Different computer vision pipelines, and applications benefiting from image processing utilize intrinsic image decomposition algorithms. For instance, the field of robotics is one of the areas where intrinsic images are widely used. In the study of Krajník et al., a road-following method is designed for mobile robots that operate in outdoor environments [43]. The pathways are detected by using intrinsic images, and the robot is steered along these pathways. In the work of Strisciuglio et al., a CNNs-based intrinsic image decomposition algorithm is used in the computer vision pipeline of a gardening robotics application [44]. The robot is designed for automatic bush trimming and rose pruning. In the study of Brandao et al., it is aimed to predict the friction for robot locomotion, which is the mutual name for methods robots use to move from one place to another [45]. The Retinex algorithm is used to extract the shading element of the scene that is utilized to estimate the friction coefficient between surfaces and a robot’s foot.

Apart from the field of robotics, the low-level features of images are used in applications related to security. In the study of Li et al., intrinsic image decomposition is used in a license plate recognition algorithm. The reflectance element is utilized for license plate localization [46]. In the study of Tong et al., the shadow effect in road scenes is weakened by using intrinsic images [47]. The developed algorithm is able to weaken the shadows without causing any color deviation and to provide promising results for road region extraction. In the work of Li et al., a 3D face mask presentation attack detection algorithm is developed by utilizing the reflectance image, where the intensity variation features are extracted by using a 1D CNN model [48].

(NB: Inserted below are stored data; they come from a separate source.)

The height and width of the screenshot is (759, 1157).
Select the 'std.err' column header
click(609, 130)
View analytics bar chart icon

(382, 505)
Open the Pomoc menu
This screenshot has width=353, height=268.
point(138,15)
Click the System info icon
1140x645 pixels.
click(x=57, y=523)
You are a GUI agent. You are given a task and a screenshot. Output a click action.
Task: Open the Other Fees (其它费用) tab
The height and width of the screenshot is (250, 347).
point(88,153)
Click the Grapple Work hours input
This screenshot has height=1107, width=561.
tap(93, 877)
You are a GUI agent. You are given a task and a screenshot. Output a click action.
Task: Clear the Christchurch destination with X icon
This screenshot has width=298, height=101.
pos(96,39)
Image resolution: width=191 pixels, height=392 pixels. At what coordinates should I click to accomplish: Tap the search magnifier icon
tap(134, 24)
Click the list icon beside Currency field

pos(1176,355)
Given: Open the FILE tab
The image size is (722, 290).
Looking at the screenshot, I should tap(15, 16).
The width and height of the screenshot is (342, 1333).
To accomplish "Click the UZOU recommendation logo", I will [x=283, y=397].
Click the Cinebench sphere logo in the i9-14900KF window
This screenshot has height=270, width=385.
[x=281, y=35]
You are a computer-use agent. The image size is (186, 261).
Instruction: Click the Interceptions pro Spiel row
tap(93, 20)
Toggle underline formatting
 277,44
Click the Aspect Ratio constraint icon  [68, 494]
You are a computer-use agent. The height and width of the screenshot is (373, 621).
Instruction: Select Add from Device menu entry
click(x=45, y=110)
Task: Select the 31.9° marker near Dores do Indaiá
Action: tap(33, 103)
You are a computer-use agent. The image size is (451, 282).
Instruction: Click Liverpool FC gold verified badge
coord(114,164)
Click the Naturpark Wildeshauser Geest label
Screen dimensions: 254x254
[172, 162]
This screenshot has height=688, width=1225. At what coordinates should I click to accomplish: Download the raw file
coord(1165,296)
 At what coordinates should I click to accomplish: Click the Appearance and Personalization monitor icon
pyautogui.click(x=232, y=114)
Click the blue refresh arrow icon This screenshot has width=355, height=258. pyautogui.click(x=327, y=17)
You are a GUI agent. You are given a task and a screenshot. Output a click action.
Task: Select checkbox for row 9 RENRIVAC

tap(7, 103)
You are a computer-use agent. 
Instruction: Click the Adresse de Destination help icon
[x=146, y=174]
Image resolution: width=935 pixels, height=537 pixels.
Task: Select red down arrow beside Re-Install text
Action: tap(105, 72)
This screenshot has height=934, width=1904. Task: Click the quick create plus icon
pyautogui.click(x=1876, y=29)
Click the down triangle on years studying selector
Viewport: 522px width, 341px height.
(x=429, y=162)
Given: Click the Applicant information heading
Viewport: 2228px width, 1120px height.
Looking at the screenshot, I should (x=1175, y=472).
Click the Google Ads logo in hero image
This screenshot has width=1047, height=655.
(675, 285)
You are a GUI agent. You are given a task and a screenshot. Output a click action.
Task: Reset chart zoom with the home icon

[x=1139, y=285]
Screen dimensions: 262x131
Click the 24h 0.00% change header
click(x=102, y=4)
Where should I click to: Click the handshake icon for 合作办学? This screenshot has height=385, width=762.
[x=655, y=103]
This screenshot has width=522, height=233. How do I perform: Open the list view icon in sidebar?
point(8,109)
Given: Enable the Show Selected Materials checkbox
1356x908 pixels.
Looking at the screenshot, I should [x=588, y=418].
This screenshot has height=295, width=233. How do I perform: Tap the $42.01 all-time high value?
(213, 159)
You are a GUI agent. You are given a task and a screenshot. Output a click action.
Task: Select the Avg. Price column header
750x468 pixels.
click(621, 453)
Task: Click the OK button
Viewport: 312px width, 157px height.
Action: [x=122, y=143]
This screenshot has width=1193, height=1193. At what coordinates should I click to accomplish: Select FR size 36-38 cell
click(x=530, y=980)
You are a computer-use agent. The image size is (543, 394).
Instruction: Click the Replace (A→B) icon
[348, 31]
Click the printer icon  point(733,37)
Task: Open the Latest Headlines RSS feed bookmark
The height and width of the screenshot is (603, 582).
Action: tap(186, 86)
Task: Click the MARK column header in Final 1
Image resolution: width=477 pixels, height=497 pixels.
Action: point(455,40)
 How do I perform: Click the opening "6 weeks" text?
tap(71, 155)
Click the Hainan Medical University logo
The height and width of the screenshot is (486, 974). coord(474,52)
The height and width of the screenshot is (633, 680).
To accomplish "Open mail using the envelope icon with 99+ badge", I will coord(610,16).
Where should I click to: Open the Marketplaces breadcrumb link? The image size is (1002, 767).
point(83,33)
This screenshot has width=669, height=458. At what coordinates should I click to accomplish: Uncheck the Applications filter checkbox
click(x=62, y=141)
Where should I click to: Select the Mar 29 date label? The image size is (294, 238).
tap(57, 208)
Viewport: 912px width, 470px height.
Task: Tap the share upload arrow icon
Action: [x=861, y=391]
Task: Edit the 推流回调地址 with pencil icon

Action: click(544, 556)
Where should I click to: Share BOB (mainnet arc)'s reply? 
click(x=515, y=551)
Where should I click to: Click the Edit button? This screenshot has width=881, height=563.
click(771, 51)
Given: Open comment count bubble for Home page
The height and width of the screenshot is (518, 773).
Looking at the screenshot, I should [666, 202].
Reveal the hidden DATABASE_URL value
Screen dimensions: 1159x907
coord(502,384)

Intrinsic images are also used in classical image processing tasks such as classification, segmentation, and enhancement. In the work of Kang et al. [49], intrinsic image decomposition is used in a hyperspectral image classification pipeline where it removes the redundant information caused by the shading element of the hyperspectral image, i.e., intrinsic image decomposition enables the algorithm to carry out the pixel-wise classification by only using the reflectance image. In the study of Baslamisli et al. [30], a supervised end-to-end CNN model is introduced which explores the relationship between intrinsic images and semantic segmentation, and jointly estimates the intrinsic and semantic features of a scene. Hence, intrinsic image decomposition aids the task of semantic segmentation, while semantic features also help to estimate the shading and reflectance components. In the work of Ren et al. [50], which is a low-light enhance study, a Retinex-based intrinsic image decomposition method is used to estimate a piece-wise smooth illumination and a noise-suppressed reflectance for improving the visual quality of the image. In the study of Yue et al. [51], a contrast enhancement method based on intrinsic images is proposed. The decomposition is carried out in the V channel of the HSV color space where it is assumed that the reflectance is piece-wise constant and illumination is locally smooth.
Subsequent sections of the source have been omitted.